[Start of section]

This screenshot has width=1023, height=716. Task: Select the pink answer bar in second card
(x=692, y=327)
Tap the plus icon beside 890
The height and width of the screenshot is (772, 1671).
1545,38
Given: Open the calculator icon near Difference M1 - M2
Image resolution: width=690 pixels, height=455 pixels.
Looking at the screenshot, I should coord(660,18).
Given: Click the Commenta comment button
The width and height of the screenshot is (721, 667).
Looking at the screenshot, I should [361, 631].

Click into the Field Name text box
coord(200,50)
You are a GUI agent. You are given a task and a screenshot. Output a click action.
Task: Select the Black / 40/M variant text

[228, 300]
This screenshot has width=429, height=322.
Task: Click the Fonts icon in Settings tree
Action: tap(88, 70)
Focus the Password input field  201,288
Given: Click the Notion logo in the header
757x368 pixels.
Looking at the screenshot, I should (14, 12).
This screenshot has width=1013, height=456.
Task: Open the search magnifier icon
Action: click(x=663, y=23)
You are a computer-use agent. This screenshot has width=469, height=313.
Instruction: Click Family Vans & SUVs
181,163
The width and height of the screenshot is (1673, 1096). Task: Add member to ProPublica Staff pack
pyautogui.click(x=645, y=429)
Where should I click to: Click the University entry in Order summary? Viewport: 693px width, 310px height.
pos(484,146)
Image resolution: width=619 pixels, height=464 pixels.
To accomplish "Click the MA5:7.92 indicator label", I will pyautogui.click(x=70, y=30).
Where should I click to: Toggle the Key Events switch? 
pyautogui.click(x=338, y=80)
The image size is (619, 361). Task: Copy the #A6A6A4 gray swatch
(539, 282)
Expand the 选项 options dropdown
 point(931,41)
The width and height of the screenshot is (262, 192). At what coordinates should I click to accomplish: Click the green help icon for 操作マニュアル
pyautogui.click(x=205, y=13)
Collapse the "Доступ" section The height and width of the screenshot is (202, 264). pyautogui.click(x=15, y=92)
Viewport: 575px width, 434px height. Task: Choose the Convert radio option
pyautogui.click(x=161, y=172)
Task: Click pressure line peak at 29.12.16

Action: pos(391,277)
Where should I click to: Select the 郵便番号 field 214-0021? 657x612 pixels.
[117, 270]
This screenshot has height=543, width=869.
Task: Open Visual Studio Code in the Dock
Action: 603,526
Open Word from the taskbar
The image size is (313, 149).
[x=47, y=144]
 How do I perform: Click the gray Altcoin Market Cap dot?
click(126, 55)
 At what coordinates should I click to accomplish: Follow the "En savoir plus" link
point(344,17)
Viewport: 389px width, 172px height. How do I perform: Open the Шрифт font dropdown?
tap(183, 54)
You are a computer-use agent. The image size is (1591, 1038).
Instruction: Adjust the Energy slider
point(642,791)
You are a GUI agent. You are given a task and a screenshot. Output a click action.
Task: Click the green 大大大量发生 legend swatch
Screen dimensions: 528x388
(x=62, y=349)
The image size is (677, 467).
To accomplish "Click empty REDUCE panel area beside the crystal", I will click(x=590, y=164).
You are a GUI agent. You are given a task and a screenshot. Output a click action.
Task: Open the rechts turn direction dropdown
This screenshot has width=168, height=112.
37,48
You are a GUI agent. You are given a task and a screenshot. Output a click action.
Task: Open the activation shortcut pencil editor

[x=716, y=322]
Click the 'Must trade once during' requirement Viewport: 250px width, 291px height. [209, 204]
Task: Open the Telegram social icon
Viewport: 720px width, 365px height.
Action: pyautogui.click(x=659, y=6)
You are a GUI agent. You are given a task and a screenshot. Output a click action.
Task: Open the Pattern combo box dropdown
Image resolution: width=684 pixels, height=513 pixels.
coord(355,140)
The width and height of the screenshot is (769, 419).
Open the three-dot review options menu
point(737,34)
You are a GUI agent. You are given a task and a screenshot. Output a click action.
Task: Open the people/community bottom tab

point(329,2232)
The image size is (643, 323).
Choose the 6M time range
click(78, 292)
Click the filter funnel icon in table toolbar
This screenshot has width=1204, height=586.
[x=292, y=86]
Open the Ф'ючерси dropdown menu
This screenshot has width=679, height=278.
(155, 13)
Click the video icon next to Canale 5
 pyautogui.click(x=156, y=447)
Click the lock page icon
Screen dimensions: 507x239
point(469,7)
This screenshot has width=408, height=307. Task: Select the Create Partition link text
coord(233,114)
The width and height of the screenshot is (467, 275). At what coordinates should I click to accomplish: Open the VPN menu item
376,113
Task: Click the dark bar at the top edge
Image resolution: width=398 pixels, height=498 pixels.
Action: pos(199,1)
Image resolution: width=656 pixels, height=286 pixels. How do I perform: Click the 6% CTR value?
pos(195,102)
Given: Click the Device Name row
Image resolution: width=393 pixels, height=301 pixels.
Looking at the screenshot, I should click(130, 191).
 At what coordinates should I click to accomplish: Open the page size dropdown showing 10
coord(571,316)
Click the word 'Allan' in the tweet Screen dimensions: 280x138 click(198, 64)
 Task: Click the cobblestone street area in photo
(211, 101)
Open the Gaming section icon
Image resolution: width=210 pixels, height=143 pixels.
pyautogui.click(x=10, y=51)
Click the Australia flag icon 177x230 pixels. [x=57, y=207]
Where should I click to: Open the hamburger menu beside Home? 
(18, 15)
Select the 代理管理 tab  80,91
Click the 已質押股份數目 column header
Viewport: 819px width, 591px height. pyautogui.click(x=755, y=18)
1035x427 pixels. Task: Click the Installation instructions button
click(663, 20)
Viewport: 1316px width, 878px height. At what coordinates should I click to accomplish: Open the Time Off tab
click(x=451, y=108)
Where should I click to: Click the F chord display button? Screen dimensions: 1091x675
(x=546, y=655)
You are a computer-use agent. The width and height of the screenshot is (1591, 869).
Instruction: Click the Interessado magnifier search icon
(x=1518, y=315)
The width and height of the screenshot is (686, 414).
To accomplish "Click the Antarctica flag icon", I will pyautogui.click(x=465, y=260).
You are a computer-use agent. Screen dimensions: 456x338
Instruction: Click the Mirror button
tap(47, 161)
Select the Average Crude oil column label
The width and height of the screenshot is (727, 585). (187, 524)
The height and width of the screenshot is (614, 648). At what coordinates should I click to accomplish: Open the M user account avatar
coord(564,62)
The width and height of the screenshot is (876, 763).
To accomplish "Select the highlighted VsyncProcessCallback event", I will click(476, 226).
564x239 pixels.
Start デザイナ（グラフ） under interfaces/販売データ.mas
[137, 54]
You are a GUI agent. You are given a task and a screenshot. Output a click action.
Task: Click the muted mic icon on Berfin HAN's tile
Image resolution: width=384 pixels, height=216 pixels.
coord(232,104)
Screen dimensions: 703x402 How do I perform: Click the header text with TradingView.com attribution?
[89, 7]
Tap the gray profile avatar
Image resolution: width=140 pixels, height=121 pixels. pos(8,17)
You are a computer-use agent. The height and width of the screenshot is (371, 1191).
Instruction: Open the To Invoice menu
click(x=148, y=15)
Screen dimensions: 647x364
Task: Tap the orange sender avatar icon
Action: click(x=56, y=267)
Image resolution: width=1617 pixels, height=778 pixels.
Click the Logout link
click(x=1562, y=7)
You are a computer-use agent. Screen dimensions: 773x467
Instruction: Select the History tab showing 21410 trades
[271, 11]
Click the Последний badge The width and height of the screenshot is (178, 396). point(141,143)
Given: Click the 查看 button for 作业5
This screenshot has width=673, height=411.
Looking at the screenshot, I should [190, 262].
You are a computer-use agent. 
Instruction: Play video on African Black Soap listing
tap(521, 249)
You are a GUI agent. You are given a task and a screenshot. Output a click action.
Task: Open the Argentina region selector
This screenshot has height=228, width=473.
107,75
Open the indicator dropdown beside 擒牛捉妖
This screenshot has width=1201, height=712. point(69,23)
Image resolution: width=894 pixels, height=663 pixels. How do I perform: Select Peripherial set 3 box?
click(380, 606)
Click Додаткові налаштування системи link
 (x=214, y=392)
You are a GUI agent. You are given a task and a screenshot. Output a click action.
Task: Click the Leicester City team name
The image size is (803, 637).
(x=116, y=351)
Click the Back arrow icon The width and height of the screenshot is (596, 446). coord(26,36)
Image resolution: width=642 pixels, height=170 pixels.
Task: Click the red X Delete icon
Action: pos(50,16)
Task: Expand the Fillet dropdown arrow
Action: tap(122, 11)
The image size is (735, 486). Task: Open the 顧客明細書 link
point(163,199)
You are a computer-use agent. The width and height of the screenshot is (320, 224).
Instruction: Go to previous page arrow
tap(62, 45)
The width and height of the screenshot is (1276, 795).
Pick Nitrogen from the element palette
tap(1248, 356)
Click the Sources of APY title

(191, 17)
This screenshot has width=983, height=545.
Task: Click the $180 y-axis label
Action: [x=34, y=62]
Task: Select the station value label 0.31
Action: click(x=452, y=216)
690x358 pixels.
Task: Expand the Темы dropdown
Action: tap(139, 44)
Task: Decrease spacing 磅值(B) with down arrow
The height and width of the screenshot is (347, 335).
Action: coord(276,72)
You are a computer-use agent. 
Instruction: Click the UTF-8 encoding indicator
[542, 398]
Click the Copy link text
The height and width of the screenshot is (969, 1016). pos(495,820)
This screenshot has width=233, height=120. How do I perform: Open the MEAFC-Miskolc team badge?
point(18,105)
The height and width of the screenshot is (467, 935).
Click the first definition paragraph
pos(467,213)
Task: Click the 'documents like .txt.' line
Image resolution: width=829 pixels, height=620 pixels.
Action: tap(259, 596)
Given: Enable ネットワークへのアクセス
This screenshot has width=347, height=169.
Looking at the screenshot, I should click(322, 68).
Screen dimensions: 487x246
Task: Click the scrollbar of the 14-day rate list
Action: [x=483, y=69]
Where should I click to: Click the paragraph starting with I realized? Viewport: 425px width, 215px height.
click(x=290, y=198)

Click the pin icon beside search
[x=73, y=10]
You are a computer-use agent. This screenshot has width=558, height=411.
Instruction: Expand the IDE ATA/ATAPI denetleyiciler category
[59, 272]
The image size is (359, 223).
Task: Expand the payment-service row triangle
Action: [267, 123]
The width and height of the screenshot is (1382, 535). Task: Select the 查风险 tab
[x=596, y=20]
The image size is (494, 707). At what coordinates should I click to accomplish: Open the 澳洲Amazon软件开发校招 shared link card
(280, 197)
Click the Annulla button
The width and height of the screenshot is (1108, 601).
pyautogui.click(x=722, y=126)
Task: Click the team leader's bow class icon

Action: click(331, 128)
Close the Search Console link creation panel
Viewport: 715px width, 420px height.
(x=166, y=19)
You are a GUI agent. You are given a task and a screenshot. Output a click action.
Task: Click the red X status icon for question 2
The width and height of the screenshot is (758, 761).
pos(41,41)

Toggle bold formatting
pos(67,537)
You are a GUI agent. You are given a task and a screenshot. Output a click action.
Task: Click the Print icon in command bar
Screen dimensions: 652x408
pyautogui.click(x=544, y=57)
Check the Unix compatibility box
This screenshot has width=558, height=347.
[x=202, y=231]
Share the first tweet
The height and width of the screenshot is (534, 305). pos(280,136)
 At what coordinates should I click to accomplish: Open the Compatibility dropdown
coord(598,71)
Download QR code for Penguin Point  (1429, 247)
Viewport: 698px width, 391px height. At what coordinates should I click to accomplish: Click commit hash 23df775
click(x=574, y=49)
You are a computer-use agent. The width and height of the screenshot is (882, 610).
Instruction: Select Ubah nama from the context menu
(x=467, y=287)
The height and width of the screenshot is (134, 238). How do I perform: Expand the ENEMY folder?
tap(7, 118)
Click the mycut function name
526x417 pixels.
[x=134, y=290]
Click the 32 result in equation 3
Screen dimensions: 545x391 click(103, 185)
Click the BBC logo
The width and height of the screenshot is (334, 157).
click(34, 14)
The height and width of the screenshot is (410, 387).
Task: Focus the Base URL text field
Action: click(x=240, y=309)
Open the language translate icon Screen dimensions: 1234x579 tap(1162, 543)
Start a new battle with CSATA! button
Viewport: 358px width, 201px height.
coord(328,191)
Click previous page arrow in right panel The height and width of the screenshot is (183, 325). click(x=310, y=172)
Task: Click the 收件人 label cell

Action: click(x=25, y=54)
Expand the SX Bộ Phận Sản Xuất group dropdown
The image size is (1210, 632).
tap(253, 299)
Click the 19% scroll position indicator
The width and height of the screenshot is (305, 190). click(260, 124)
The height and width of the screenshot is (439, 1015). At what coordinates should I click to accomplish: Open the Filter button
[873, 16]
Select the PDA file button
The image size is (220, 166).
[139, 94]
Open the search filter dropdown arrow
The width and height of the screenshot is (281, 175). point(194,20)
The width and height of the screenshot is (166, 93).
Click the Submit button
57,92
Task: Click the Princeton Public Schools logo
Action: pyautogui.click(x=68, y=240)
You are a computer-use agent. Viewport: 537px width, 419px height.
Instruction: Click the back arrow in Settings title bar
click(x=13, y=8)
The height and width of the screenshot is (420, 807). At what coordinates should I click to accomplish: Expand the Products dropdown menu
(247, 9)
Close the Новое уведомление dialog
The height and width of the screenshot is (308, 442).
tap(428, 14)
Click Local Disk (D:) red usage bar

[End of section]

Every line containing the word "computer" should be copied from the material.

Response to this task |
You are a computer-use agent. This screenshot has width=469, height=313.
You are a computer-use agent. The image size is (1591, 1038).
You are a computer-use agent. The width and height of the screenshot is (1591, 869).
You are a computer-use agent. Screen dimensions: 456x338
You are a computer-use agent. The height and width of the screenshot is (371, 1191).
You are a computer-use agent. Screen dimensions: 773x467
You are a computer-use agent. 
You are a computer-use agent. The width and height of the screenshot is (320, 224).
You are a computer-use agent. 
You are a computer-use agent. This screenshot has width=558, height=411.
You are a computer-use agent. The width and height of the screenshot is (882, 610).
You are a computer-use agent. Viewport: 537px width, 419px height.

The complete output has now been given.